7 Ways Sleep Deprivation Affects Your Parenting

by Autumn Jones

Parenting has never been known as an easy task. It is a constant string of decisions and responsibilities, peppered with plenty of joys so you stay sane. The daily happenings in the life of a parent are enough to make you need a nap by 3 p.m. But most parents I know feel they aren't getting the amount of sleep that they need. Whether it's the keeping the same schedule as their newborn, or taking care of extra work late at night, parents are, in a word, tired. But if you're not a careful, sleep deprivation can affect your parenting, as well as your overall health — meaning it's time you give yourself permission to snooze as much as possible.

If you're like me, then you've have plenty of those days when the alarm goes off and you would bet your life that you just turned off your light and went to sleep. Not sleeping long or soundly enough can have effects that last well after you open your eyes the next morning. And multiple days of poor sleep can compound into long term troubles that effect your whole life. When you're not able to function at full potential, you will start to see the effects in how you parent.

When you're sleeping enough, it's easier to tackle parenting, and life in general. But in case you needed extra motivation to get some Zs, here are seven ways sleep deprivation effects your parenting.


Your Memory Suffers

And it's not just forgetting. According to Psychology Today, when you get five hours of sleep (or less) you may believe you did things that you actually never did — which is a phenomenon called false memories. This may sound very familiar to some parents. I know there have been times I have sworn that I signed school papers I never saw, or thought for sure I packed everyone a bottle of water for the car ride. Bottom line: false memories and forgetfulness can throw you off your game, big time.

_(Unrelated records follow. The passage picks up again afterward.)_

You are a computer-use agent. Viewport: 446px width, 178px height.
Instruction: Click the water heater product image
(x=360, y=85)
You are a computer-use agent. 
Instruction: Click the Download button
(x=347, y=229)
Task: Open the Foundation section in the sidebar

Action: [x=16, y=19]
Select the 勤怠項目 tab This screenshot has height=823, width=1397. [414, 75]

Your Mood Goes Up and Down

When I don't get enough Zs, I can be a real crankpot. (Which is a gentle way of saying raging b*tch.) My sweet family bares the brunt of this moodiness on those days following restless nights. As Healthline pointed out, sleep deprivation alters your brain function and makes your emotional state temporarily unstable. Which puts into perspective those days when you just can't seem to get your mood on point.

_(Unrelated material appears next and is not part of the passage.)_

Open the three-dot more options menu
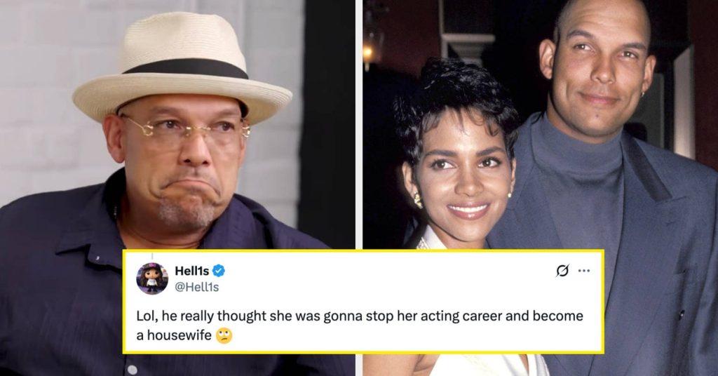This screenshot has height=376, width=718. (x=584, y=271)
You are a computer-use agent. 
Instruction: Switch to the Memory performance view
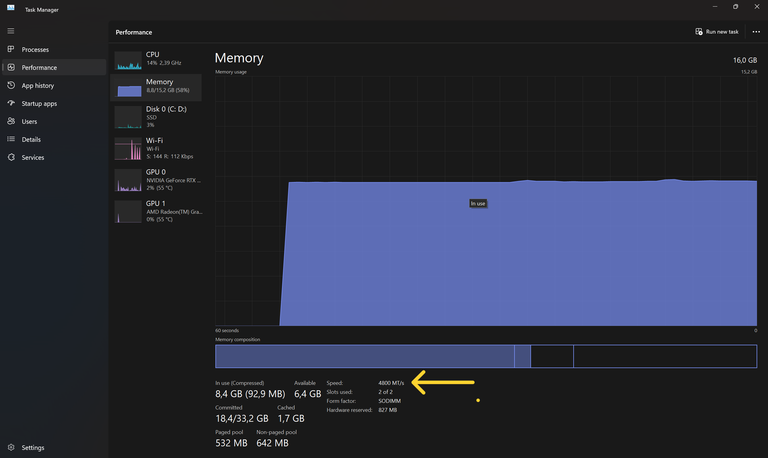point(156,87)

You Struggle With Decision Making

Not getting enough sleep makes for a foggy brain, and aside from all the yawning, you may find it tough to make good decisions when you're tired, according to NPR. As a parent, you make decisions all day long — and can most likely relate to situations such as giving in more on those days when you're wiped out.


You Lose Focus

If you haven't noticed, it's really difficult to stay focused when your eyelids are heavy and you can't stop yawning. That's because your brain isn't getting what it needs when you're sleep deprived, and the function for vigilance is compromised, according to the U.S. Library of Medicine. This can have dangerous consequences for parents who are in charge of the safety and wellbeing of their children.


You Stress

Being an adult is stressful enough, so avoiding any additions stressors is ideal. As the Sleep Foundation explained, when your body is deprived of sleep, the response mimics the same immune response as when you're under stress. It's hard to do much of anything when you feel stressed, especially manage children.


You Miss Out

Being involved in your kid's life, means you need to stay healthy. But lack of sleep damages your immune system, digestion, and heart health, according to Healhtline.


You Have Regrets

After seeing how many ways sleep deprivation effects your wellbeing, it's easy to see how you can do and say things you don't mean, or wouldn't normally do if you were well rested. These behaviors can lead to some parents regrets, making you wish you could have been a little more patient, focused, and kind to your kids.